Task statement
Tally every line in the listing that holds the string "opens", then state the total and nothing more.

---- Material to process

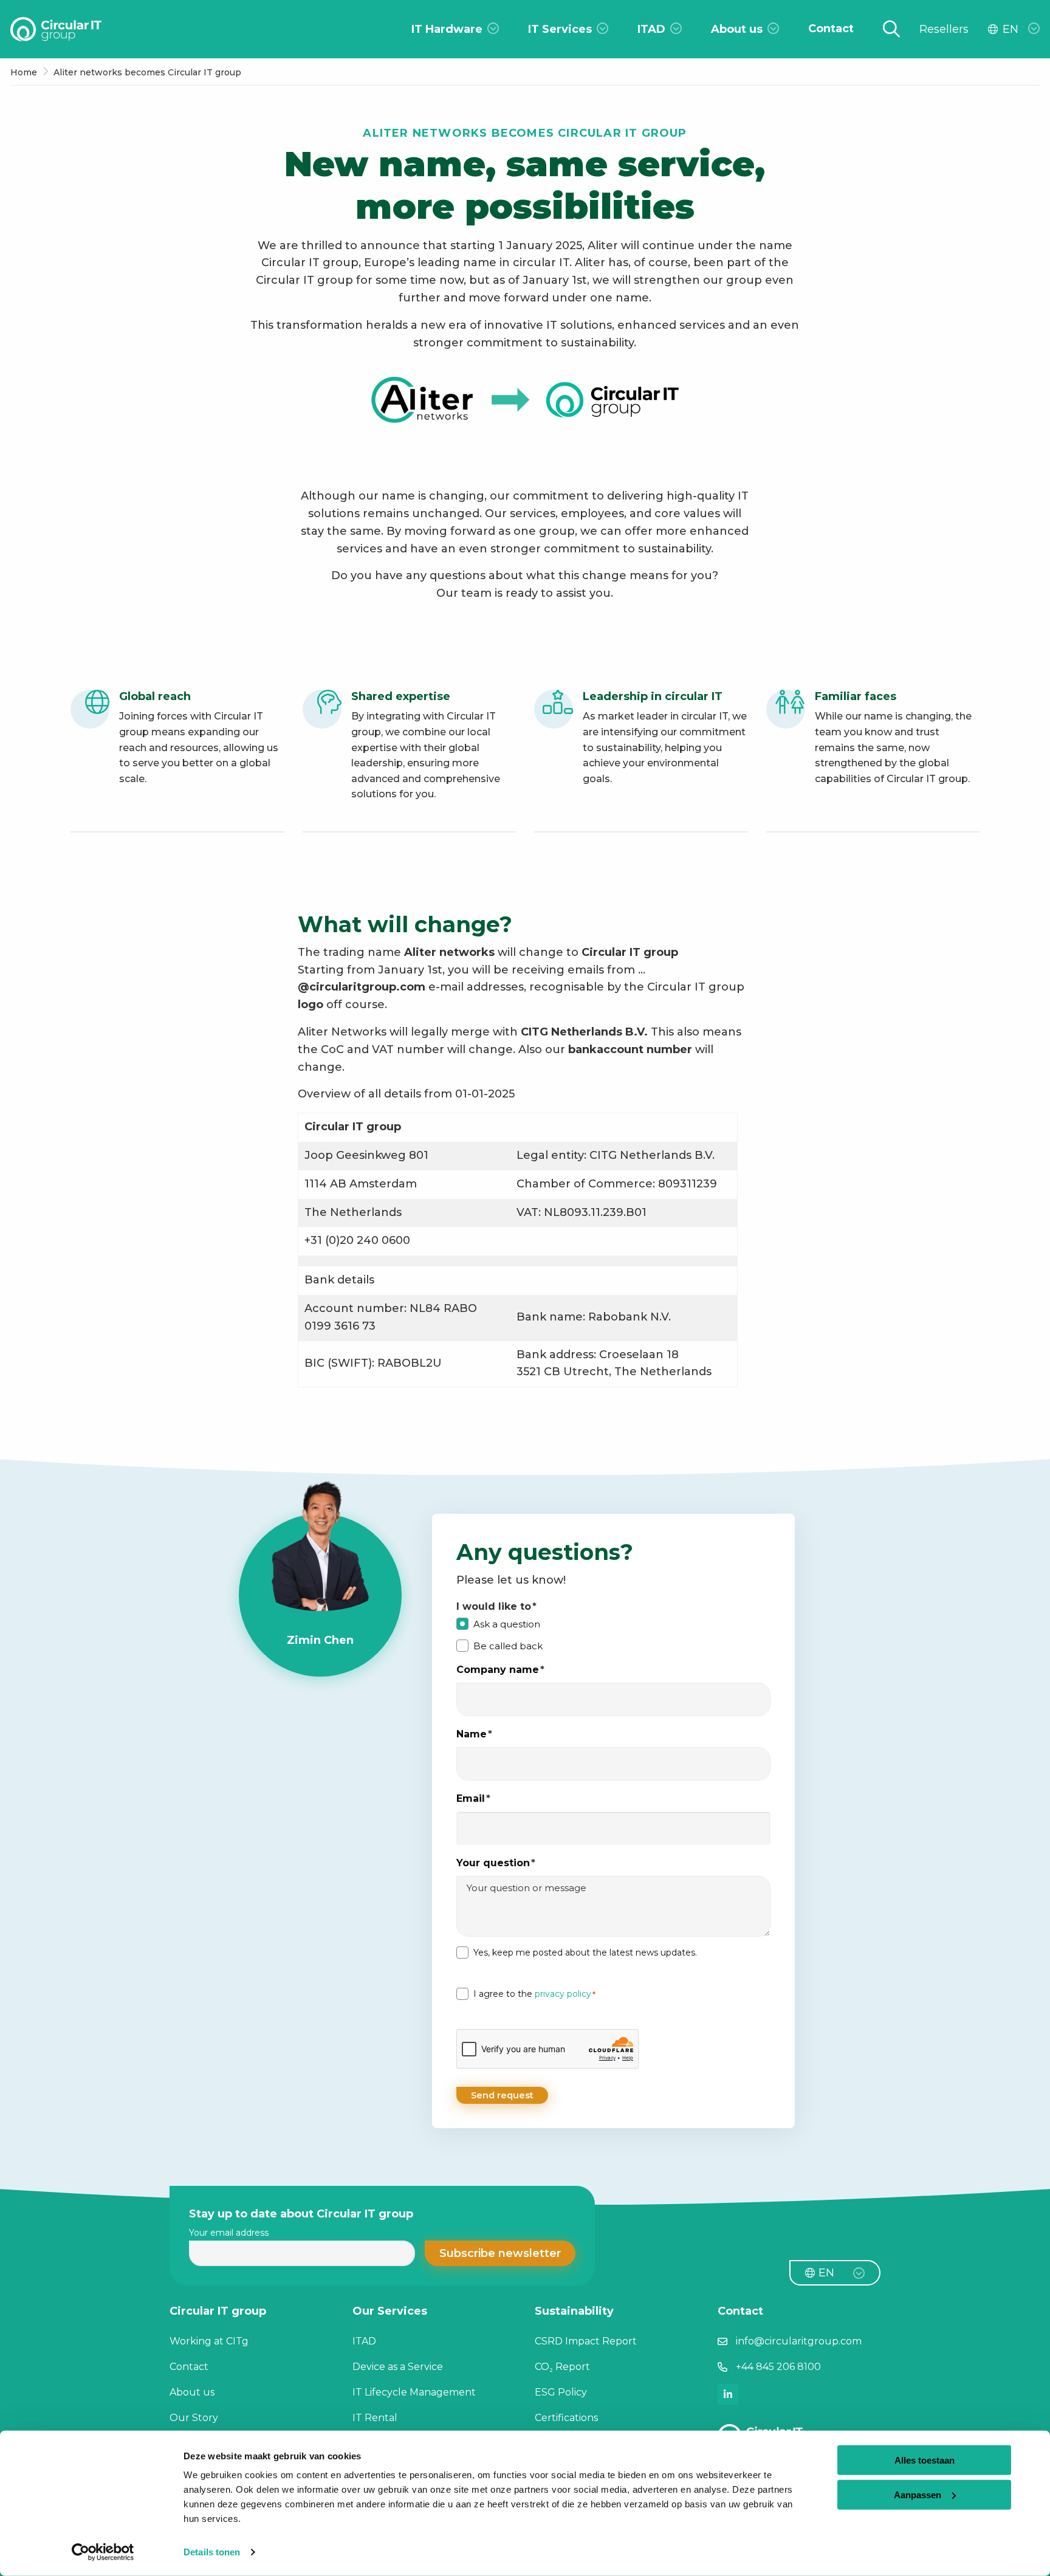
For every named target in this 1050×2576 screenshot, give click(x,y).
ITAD (364, 2341)
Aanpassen (917, 2494)
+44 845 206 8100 (778, 2366)
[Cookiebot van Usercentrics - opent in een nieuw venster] (103, 2552)
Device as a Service (397, 2366)
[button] (500, 2253)
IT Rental (374, 2417)
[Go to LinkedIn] (728, 2394)
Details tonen (212, 2552)
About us (192, 2392)
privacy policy (563, 1993)
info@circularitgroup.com (799, 2341)
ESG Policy (561, 2392)
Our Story (194, 2417)
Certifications (566, 2417)
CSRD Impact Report (586, 2341)
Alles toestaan (924, 2460)
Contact (189, 2366)
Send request (502, 2095)
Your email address (229, 2233)
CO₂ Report (562, 2366)
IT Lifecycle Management (414, 2392)
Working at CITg (209, 2341)
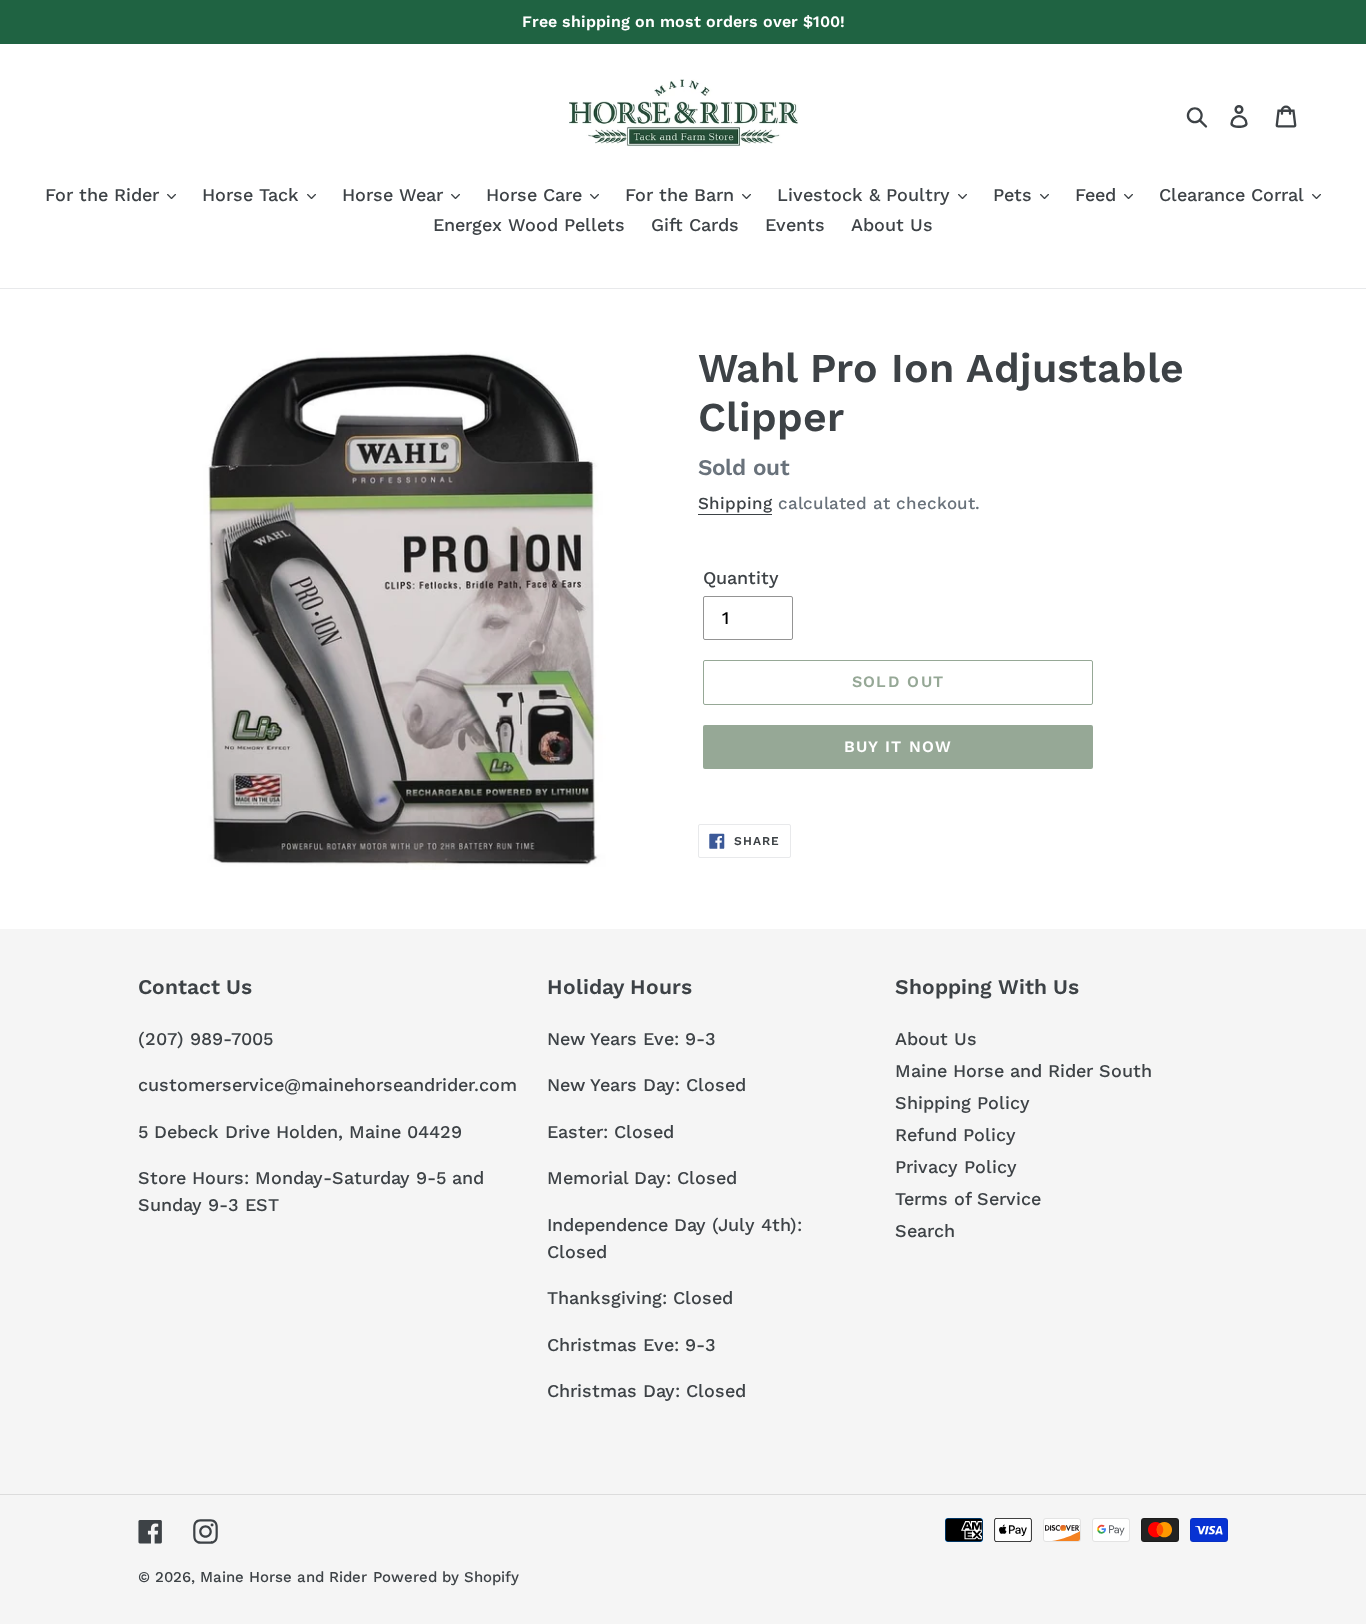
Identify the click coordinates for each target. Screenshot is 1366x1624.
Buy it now (898, 746)
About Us (936, 1038)
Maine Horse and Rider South (1023, 1070)
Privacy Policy (956, 1166)
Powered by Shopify (446, 1577)
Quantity (741, 577)
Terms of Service (968, 1198)
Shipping (735, 503)
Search (925, 1230)
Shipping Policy (962, 1102)
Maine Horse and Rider (283, 1577)
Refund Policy (955, 1134)
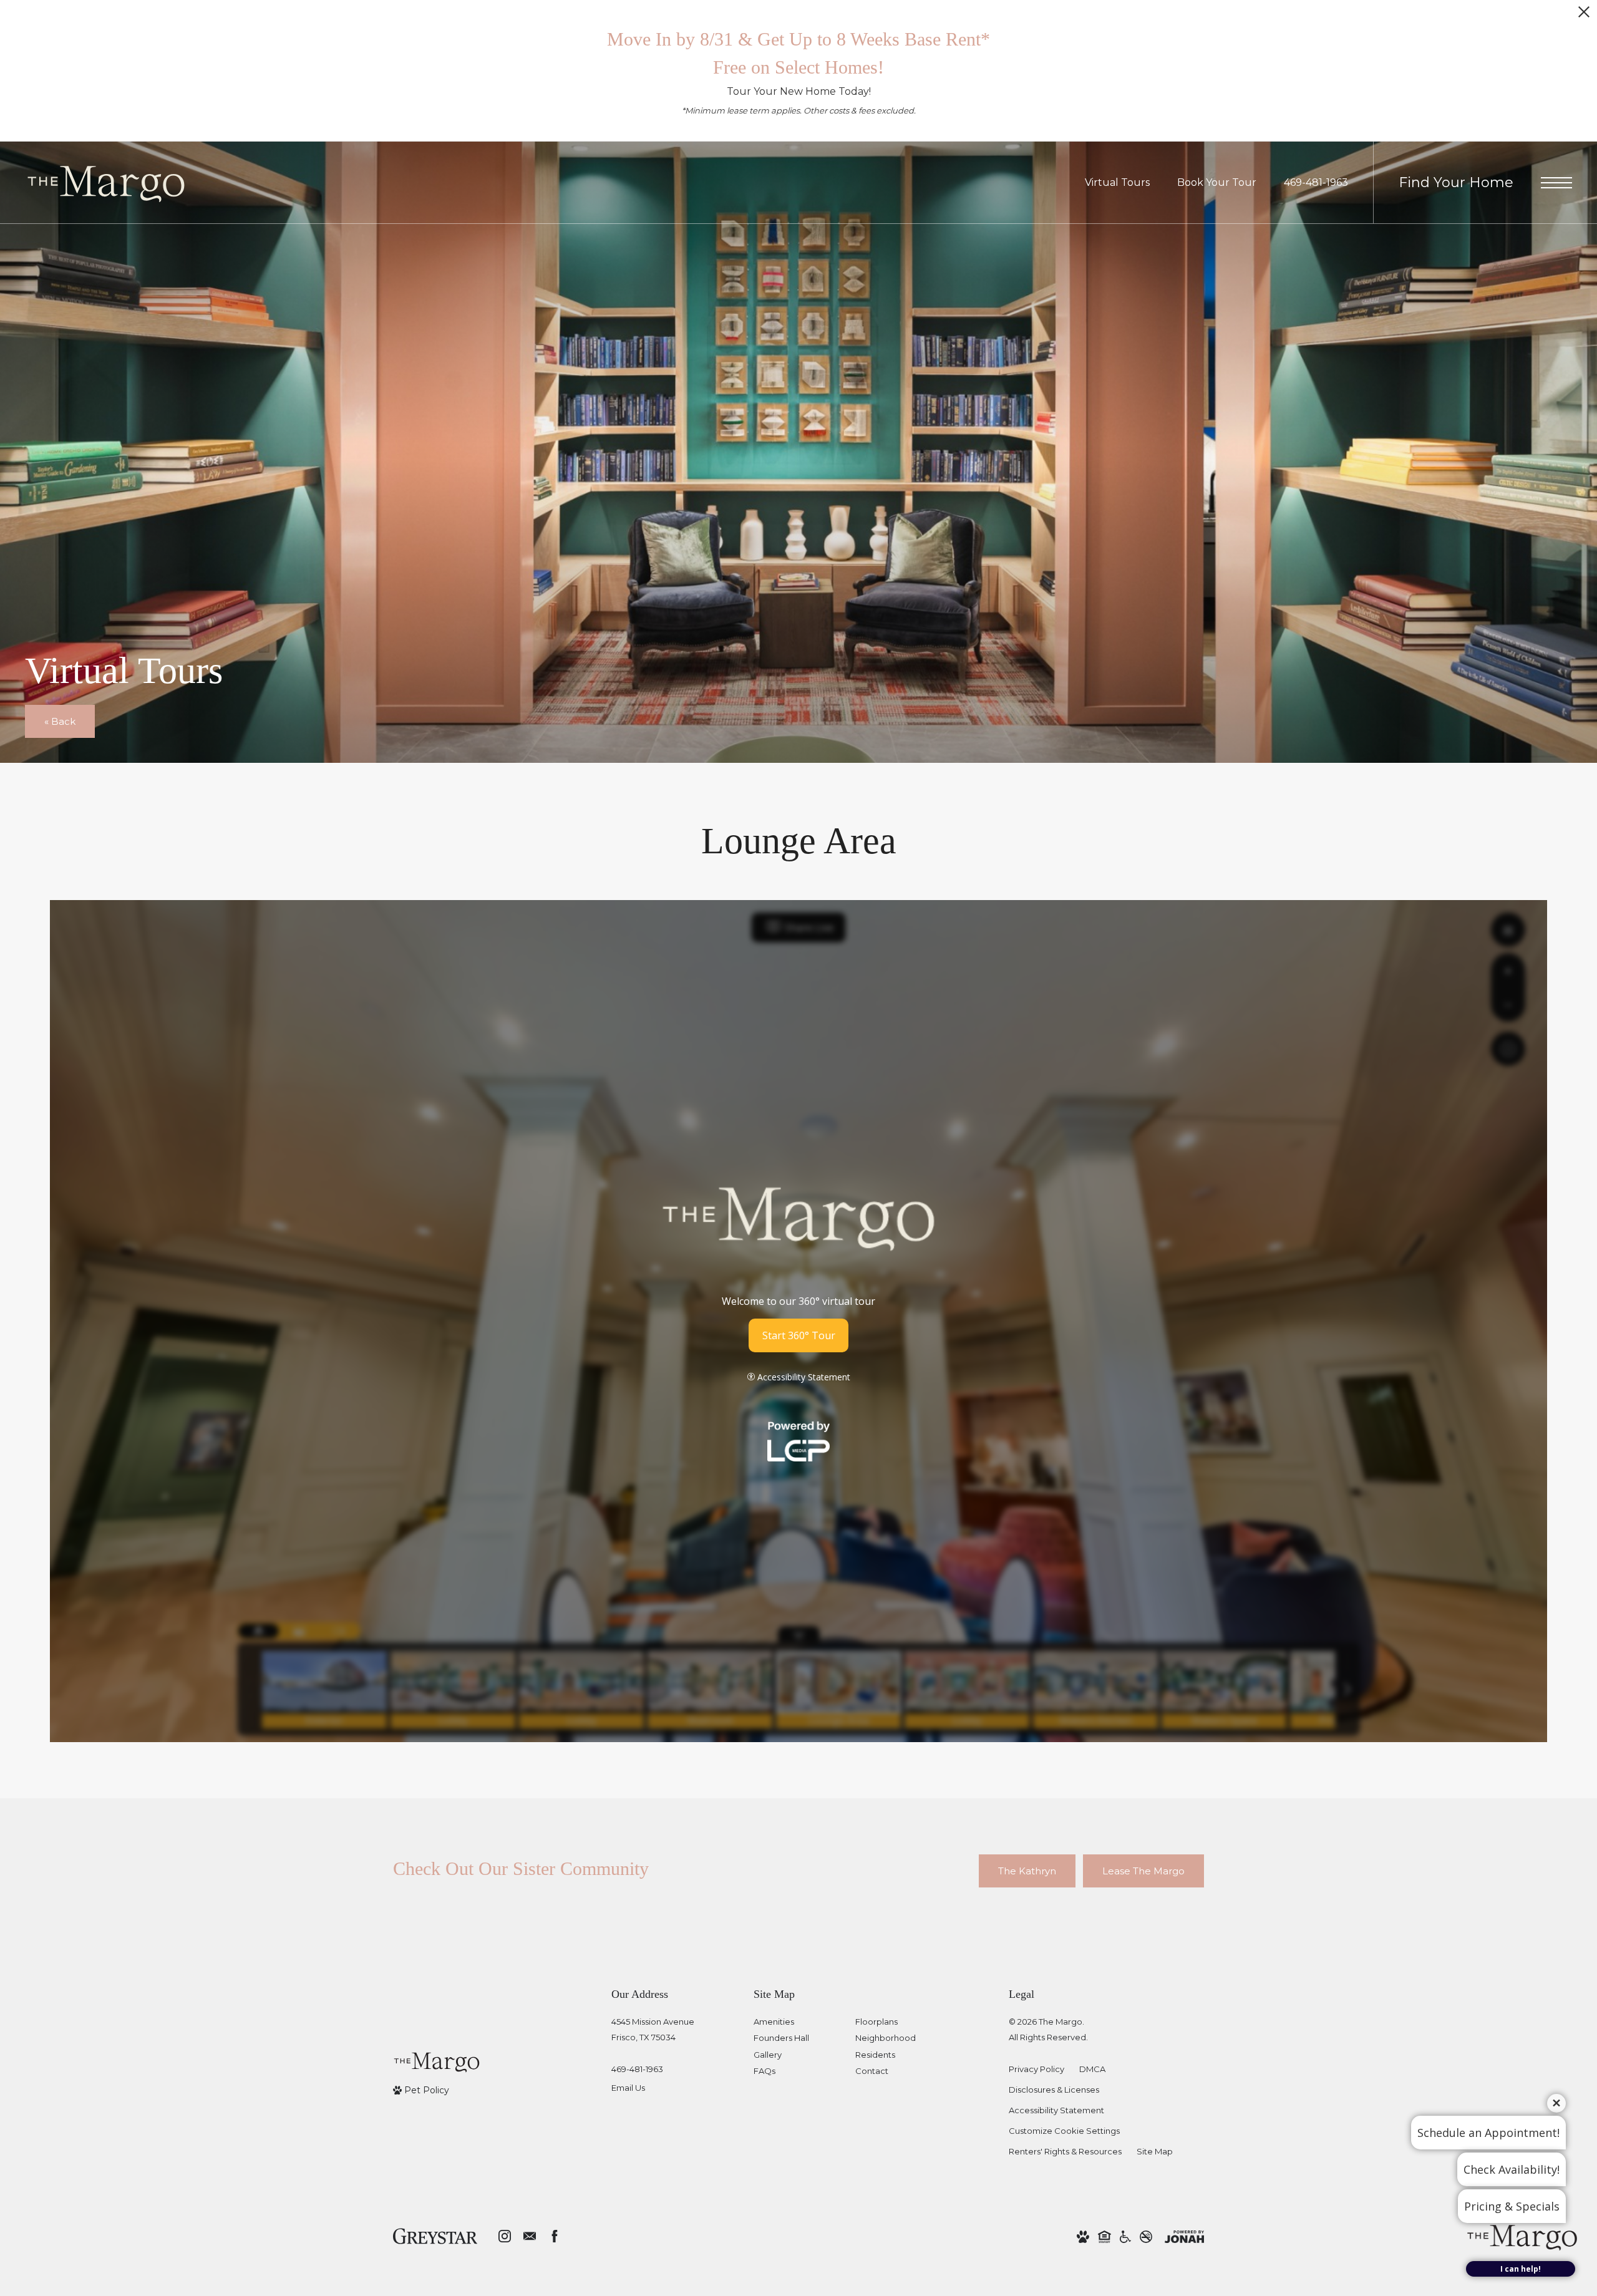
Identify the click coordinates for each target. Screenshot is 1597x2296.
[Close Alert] (1584, 15)
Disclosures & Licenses (1054, 2090)
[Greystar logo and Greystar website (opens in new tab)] (435, 2236)
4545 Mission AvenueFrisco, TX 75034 (652, 2029)
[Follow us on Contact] (529, 2236)
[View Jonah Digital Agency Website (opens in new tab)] (1184, 2236)
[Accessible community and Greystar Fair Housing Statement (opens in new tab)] (1125, 2236)
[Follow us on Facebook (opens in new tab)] (554, 2236)
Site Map (1155, 2151)
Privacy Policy (1036, 2069)
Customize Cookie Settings (1064, 2131)
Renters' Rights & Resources (1065, 2151)
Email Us (628, 2088)
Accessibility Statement (1056, 2110)
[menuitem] (794, 2022)
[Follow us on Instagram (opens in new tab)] (504, 2236)
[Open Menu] (1556, 182)
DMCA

--------

Exercise output
5